Recensione del 15 apr 1998

Artisti immensi e piccini di ogni epoca, ogni cosa che farete potrà essere usata contro di voi. Credeva, Johann Sebastian Bach, di aver dipinto con la sua musica la Passione di Cristo; invece stava creando un campionamento per un rap, senza nemmeno essere citato come co-autore - solo un "grazie" nei credits. Complimenti per l’ardire a Tina Harris (già negli Snap) e agli Sweetbox, quelli di "Booyah - Here we go".

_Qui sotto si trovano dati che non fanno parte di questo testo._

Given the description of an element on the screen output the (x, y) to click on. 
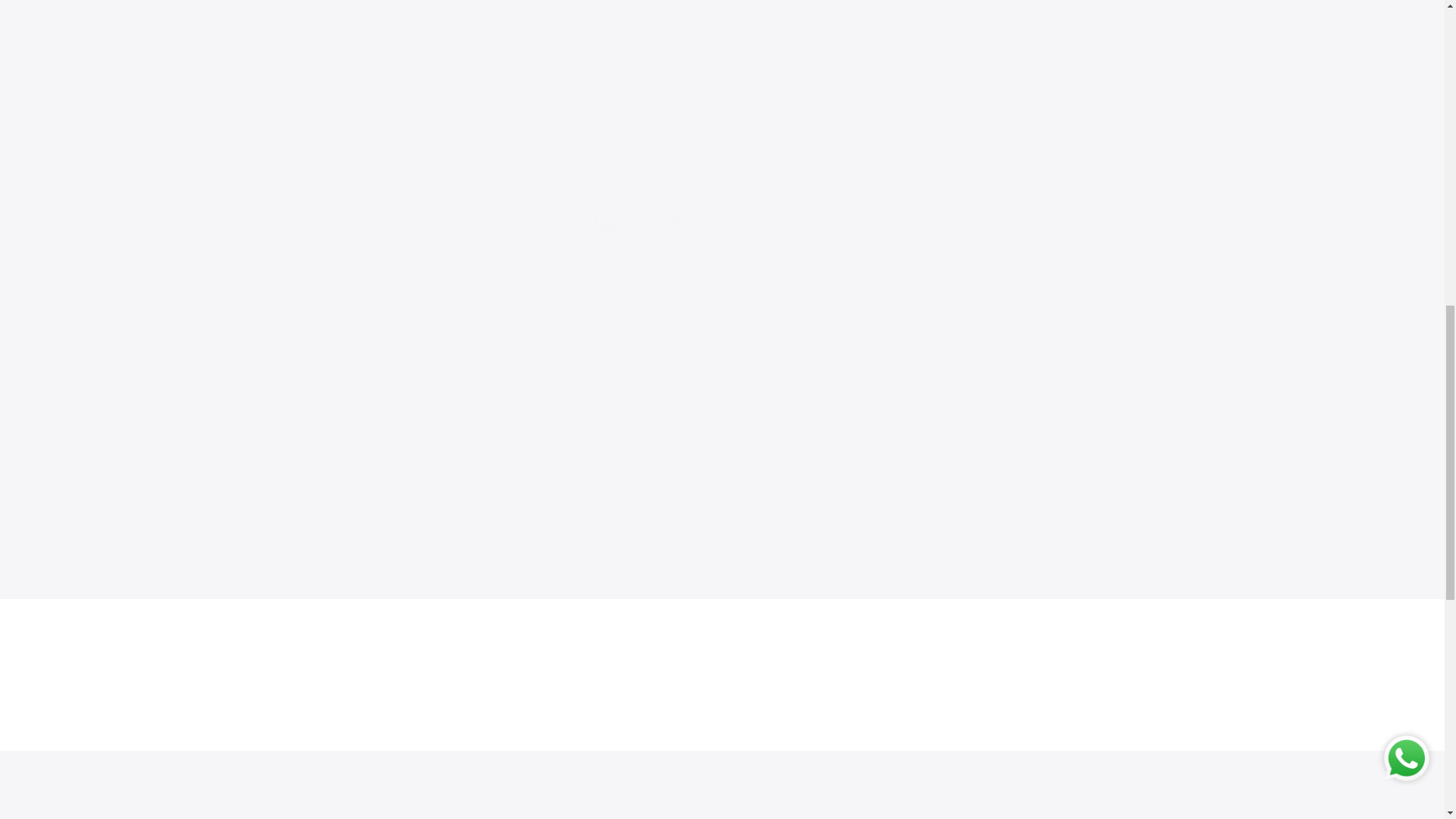
"Custom Mug with your Picture" (629, 224)
Given the description of an element on the screen output the (x, y) to click on. 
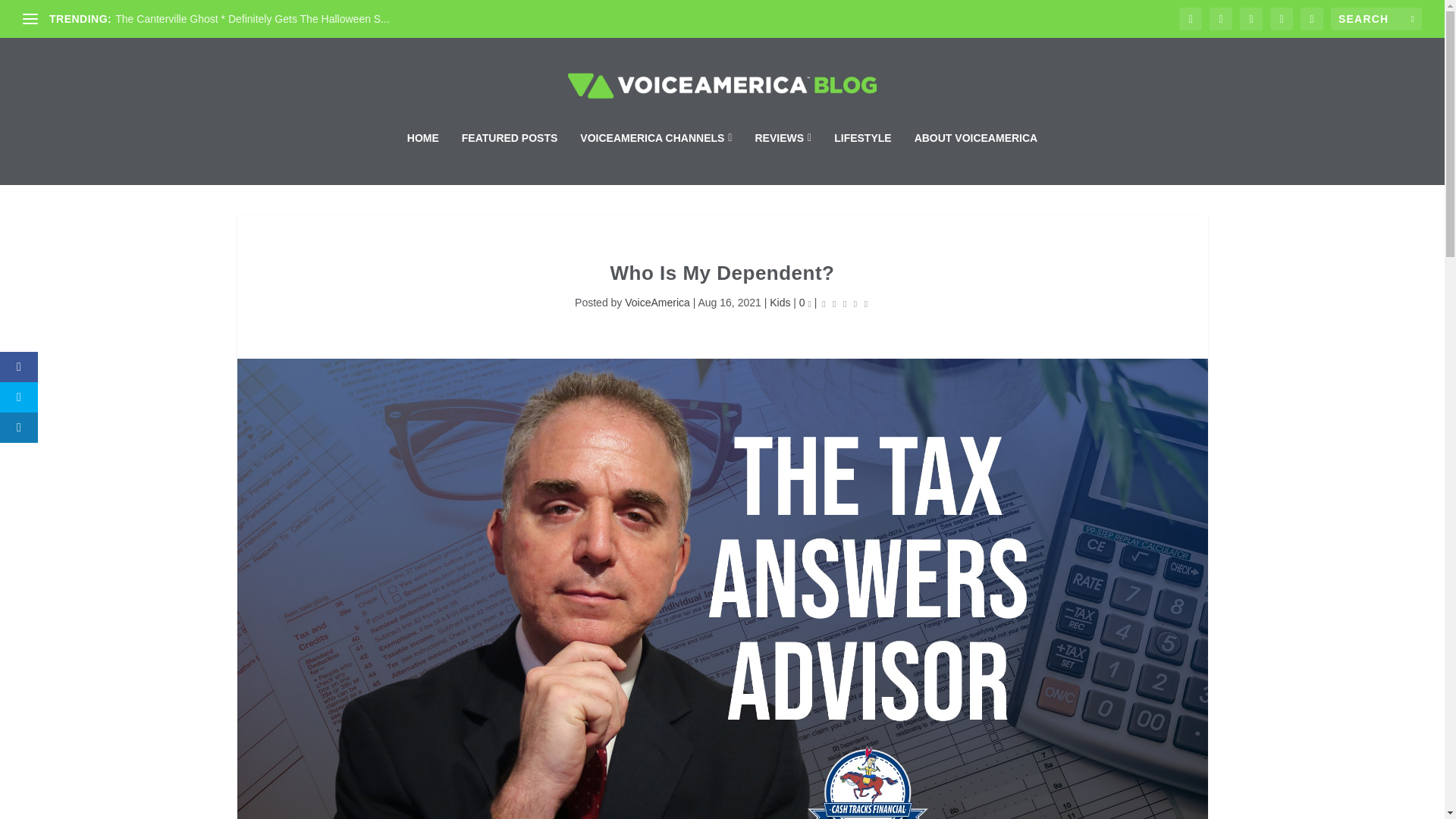
Search for: (1376, 18)
comment count (809, 303)
Rating: 0.00 (844, 303)
Posts by VoiceAmerica (657, 302)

Eppure - lo diciamo tra fascinazione e orrore - sentire il severo gigante della musica così imbamboccito non produce disgusto. L’abbinamento tra Bach e batteria elettronica, perpetrato in ben due pezzi ("Don’t go away" e "Everything’s gonna be alright") non è sgradevole. Una prima facile spiegazione sta nel fatto che la melodia di base è arcinota e suadente, e si insinua in mente con facilità. Ma c’è di più: il rap è talmente "altro" da questa musica che pare di vedere le immagini di un film, commentate dai preludi di Bach, operazione che a nessuno suggerirebbe rigetto immediato. Staremmo per gridare alla mirabile intuizione, se gli Sweetbox non cadessero su ben altro gradino, più in basso sulla scala musicale, ma sufficiente a svelarne la bassa macelleria. Tentando di sfruttare altre reminiscenze, infatti, riprendono "If I can’t have you", scritta dai Bee Gees per "Saturday Night Fever". E’ fatta così male che viene il sospetto che gli Sweetbox detestino i fratelli Gibb. Per non parlare di altre appropriazioni indebite (come "Brazil") o imitazioni delle cose più inutili di Prince ("Candygirl"). Una volta per queste cose si usava la parola "commerciale". Ma forse è poco: meglio dire "ipermercato". Di fianco ai detersivi.